I asked him about the black shed and my kit and he took me about 10 yards from the front door and across the small track that serves as the only thoroughfare on the island where there was, well, a black shed. I wandered in and collected my kitbag from the many pieces of luggage sitting around apparently totally unguarded totally unmolested. As I said, Lundy is like that. I think it must be the oddest baggage reclaim I have ever encountered but it just seems to work. He had earlier told me not to worry, it was all sorted and as I say, I trust the man.
On an island barely three and a half miles long and half a mile wide centred on a “village” you can walk from one end of the other to in the space of less than one cigarette it was a matter of about 100 yards or less from the “black shed” to his home. Home for most of the 27 permanent staff on the island revolves around a collection of pre-fabricated buildings which were long, long past their supposed use. I know some of the lads live up at the old lighthouse (accessed by quad bike so you get an idea of how remote it is) but mainly they are here. John did tell me the exact date when the buildings were due for demolition and it was frightening although they seemed well cared for and, once inside, remarkably cosy. I am sure that in the winter storms that occur here they may have a few structural defects but at this time of year it was a most homely place. Naturally for a chef the kitchen was the thing and although small and not overflowing with modern gadgets I just knew he could knock up a bloody good feed there.

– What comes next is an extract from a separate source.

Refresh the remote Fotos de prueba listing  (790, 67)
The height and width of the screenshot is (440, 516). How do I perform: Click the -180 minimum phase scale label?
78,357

We sat over a glass of very good wine (being a chef he is somewhat of a connoisseur and even his afternoon everyday tipple seemed a bit special even to one with such an uneducated palate as myself). We caught up as we had not seen each other for a while and got the logistics sorted. His home was a one double bed affair suitable for a singleton or a couple, of which there were a few on the island. Idyllic certainly but, shall we say, testing. It is very hard work there and you would have to be in a relationship as strong as the rock that is Lundy is to even consider it.
One bedroom meant obviously that I was dossing in the living room. I know we are very good mates but………… Anyway, the sofa I was sitting on was extremely comfortable but probably about a foot and a half short for my absurdly lanky frame. This was no bother. A seasoned road warrior like myself merely scanned the room, noted a couple of chairs and quickly calculated that there were more than enough cushions to provide a comfy nest which proved to the case later on. In truth, sleeping on a firm surface (doesn’t get much firmer than a floor) is actually good for my rather dodgy back which I have mentioned elsewhere on this site. OK, it is not the firmest available with that dubious honour being shared equally between a bath and a pool table, both of which I have done and sworn on the few things I hold sacred never to do again. I told you I live a fairly obscure lifestyle!

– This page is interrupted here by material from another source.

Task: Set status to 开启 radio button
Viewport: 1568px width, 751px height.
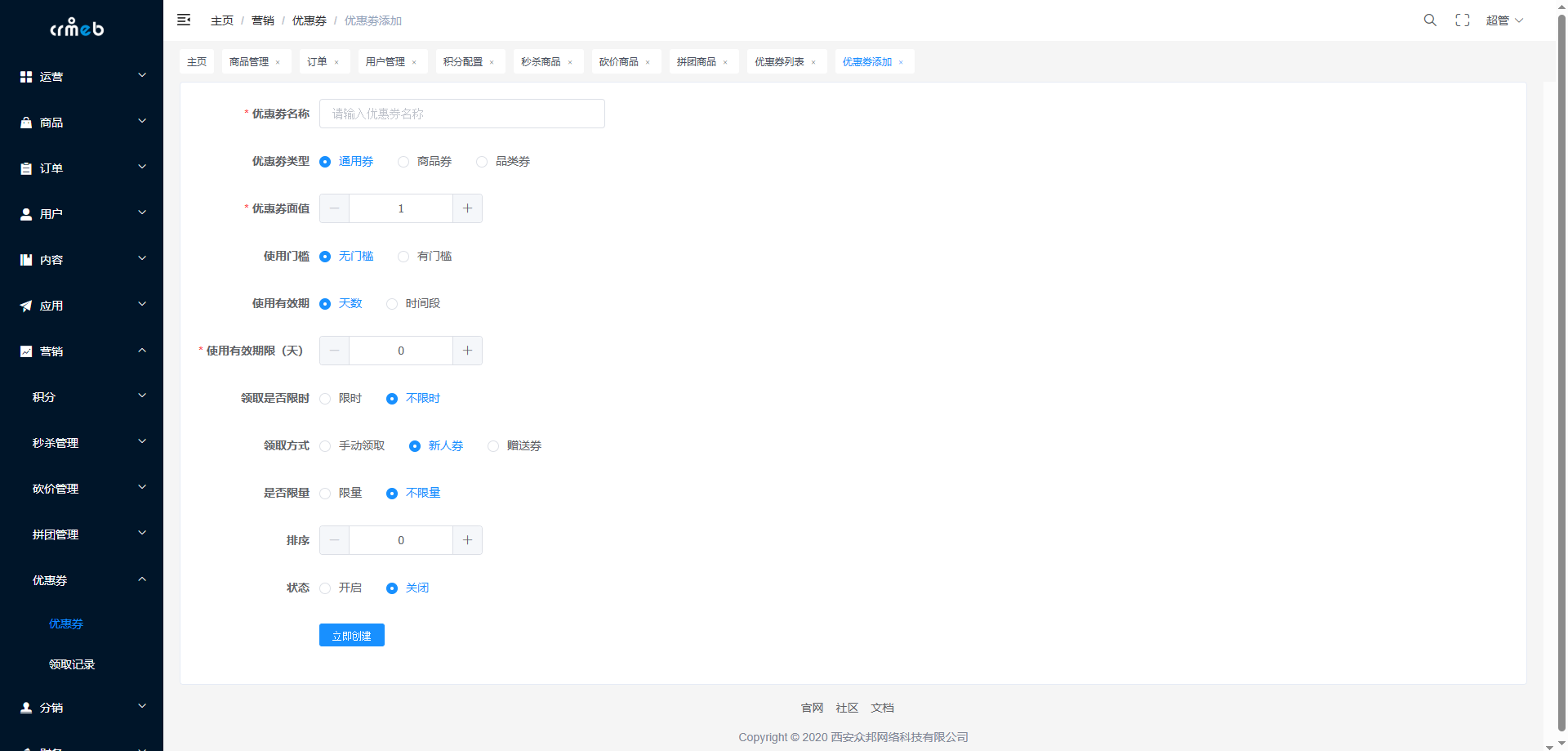Action: pos(325,588)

I should take a moment to tell you about John now. Apart from being a very well-respected contributor on a travel website that set the benchmark for all others (Virtual Tourist), John is a dear friend, experienced traveller, drinking buddy, excellent chef and all round good guy. I would go so far as to count him amongst my best friends in the world and like most of the best friendships, especially of travellers like us who are, by very definition, pretty nomadic, we will have not contact for months on end and then one or another of us will pop up out of the gloom to regain comms.
John and I have been friends for a long time and I know his CV which is pretty impressive to say the least, including 5* London hotels but that was never his thing albeit he can do it with his eyes closed. He much prefers smaller places and even ran his own “gastropub” before the term had ever even marched onto the pages of the broadsheet newspapers in the UK. The fact that he hosted me in his home (along with several other people from all over the globe at various times) shows you what sort of man he is.
I should mention here that for personal reasons John is now (as of 2018) back on the mainland “rattling those pots and pans” and I strongly recommend that if you can winkle him out (I’ll bet he does amazing things with winkles) then go wherever he is chef now. You will not be disappointed. I know he started in the kitchen at St. Andrew’s Golf Course, the home of golf, during one of the Open Championships preparing food for the world’s golfing elite and all the attendant hangers-on. Sounds like a baptism of fire to me. I know he has “saved my bacon” (if you will pardon the culinary pun) on several occasions when I have been required to cook, often in a campervan (RV) in the middle of nowhere and a quick mail on our old website along the lines of, “John, I have ingredients x,y and z and don’t want to do them just the usual way” would inevitably elicit a brilliant recipe, cooking things in manners I would never have considered. He’s that kind of guy.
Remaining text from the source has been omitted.